» **Written exercise**:
Please rewrite the entries from the line containing "You are a GUI" through the line containing "click(258, 670)", replacing "half-filled" with "partially filled" and leaving everything else the same.

───── Dataset records

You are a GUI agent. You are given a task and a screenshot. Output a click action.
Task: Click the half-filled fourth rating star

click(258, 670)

──────────
───── Dataset records

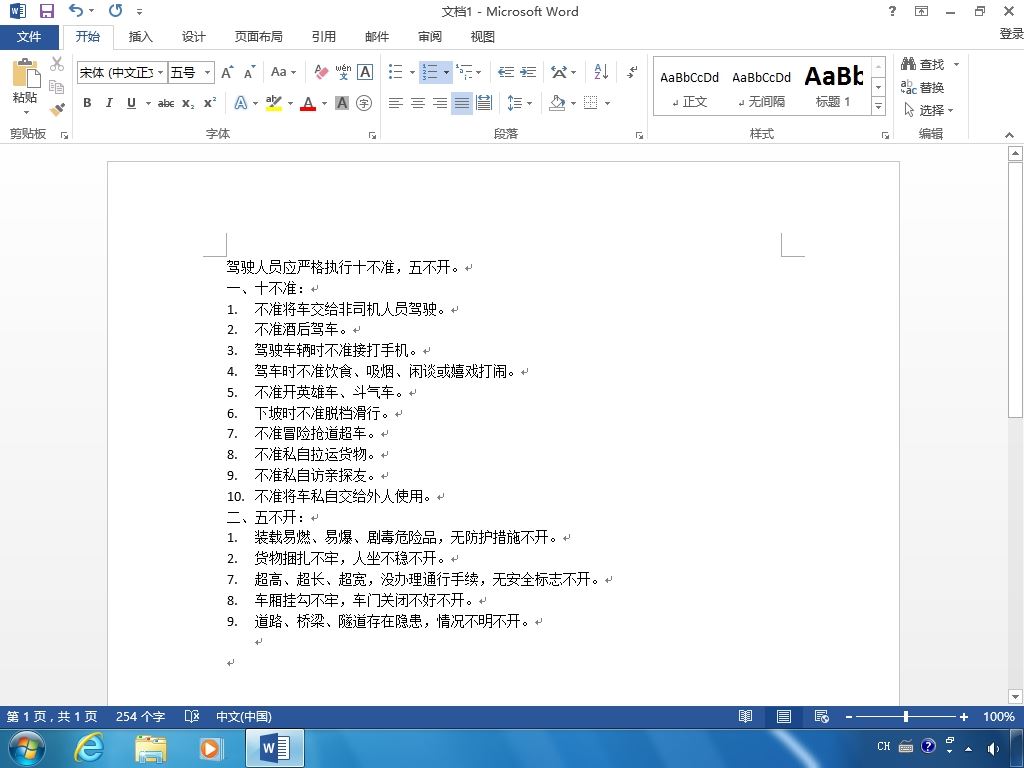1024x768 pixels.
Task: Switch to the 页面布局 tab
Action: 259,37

──────────

» **Solution below**:
You are a GUI agent. You are given a task and a screenshot. Output a click action.
Task: Click the partially filled fourth rating star

click(258, 670)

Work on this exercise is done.